=== Provided data ===
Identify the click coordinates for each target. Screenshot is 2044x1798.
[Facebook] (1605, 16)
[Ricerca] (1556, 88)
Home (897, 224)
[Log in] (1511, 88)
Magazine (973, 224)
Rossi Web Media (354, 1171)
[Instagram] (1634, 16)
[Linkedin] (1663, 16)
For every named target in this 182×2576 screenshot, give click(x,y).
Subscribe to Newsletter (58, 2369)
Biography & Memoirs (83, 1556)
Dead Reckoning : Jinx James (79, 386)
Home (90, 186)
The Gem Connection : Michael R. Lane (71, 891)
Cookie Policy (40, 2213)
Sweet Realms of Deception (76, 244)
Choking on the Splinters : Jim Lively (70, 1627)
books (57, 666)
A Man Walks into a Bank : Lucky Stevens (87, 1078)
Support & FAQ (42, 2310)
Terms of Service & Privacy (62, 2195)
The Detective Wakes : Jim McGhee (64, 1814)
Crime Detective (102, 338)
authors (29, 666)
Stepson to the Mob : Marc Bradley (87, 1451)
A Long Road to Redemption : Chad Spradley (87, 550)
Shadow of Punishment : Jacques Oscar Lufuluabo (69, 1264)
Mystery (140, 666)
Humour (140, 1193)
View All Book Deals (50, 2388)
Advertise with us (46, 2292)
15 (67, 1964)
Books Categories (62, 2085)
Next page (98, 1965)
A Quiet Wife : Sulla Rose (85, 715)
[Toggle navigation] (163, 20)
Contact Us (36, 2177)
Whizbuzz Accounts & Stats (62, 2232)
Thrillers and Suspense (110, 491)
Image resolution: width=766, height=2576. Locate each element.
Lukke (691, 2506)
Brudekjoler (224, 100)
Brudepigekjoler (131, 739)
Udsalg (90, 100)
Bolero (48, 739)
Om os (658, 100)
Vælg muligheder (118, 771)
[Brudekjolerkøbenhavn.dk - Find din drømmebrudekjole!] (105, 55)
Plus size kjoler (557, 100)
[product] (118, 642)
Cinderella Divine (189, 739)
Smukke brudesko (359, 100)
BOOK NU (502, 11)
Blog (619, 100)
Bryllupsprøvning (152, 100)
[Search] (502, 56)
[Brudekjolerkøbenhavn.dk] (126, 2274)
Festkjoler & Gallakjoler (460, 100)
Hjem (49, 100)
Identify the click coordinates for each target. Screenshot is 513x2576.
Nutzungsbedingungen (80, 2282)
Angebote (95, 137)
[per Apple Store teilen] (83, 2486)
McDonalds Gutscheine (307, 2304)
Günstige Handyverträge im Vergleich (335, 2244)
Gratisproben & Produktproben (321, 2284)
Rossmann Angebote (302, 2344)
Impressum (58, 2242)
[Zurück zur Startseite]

=== Task objective ===
Find the lines that mention "each" in the entries and show them.

=== Solution for this task ===
Identify the click coordinates for each target. Screenshot is 2044x1798.
Image resolution: width=766, height=2576. Locate each element.
Identify the click coordinates for each target. Screenshot is 513x2576.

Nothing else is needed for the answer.